1. The company official website has been replaced with a statement like this : "The disposal of all of Jaya Holdings Limited’s subsidiaries to Mermaid Marine Australia was completed on 4 June 2014". At the time of my writing, the stock is still actively traded with high volume. My doubt : Does it means that Jaya Holdings is going to be delisted from the SGX from 4 June 2014 onward? If no (i.e. we can still trade the Jaya stock in future), how do we evaluate it? 

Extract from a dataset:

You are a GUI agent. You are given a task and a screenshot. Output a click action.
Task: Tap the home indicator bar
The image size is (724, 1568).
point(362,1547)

2. From an article of The Edge (click here to view), It indicated that the last traded stock price of $0.043 is a level unseen in more than six years. My doubt : why 6 years? I've checked the stock chart of Jaya Holdings, for the past 12 years (2002 to 2014), the stock prices ranged from the low of $0.14 to the high of $1.99), so shouldn't this the lowest level EVER? Or did I missed something? 

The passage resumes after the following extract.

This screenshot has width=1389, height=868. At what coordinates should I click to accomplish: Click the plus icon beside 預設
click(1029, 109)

3. I know the Dividend of $0.16 Per Share is Ex-Date on 2nd Jul 2014 and hence the share price has "dropped" from $0.19 (on 1st Jul) to $0.04 (on 2nd Jul). My doubt : To me, it is a logical drop (due to the dividend payout), then why the same article indicated that it is a 20% jump? Again, maybe I've missed out something!?   

Sorry, as I am still a newbie, I might be asking something that might deemed very obvious to many of your folks. If you are familiar with this stock, do enlighten me.



  1. For point 1, I think that the stock will continue trading, it just disposed of its assets and did not get taken over.

    For point 2, I think the edge adjusted the price for dividends.

    For point 3, when the stock falls to 4 cents, even a 1 cent gain would lead to a ‘20% jump in share price’ . This is quite common as traders and arbitrages move in to trade the stock as it adjusts to the new pricing.

    This is as the market is unsure what the ‘true value’ of Jaya be after dishing out its dividends (This is as Jaya probably disposed at a profit, and kept some of it instead of dishing it all out, which explains why the stock is at 4 cents and not 0.19 (before xd) -0.16 (dividends dished out) = 3 cents
    Furthermore, the low price allows traders to move in larger volumes which explains the record turnover.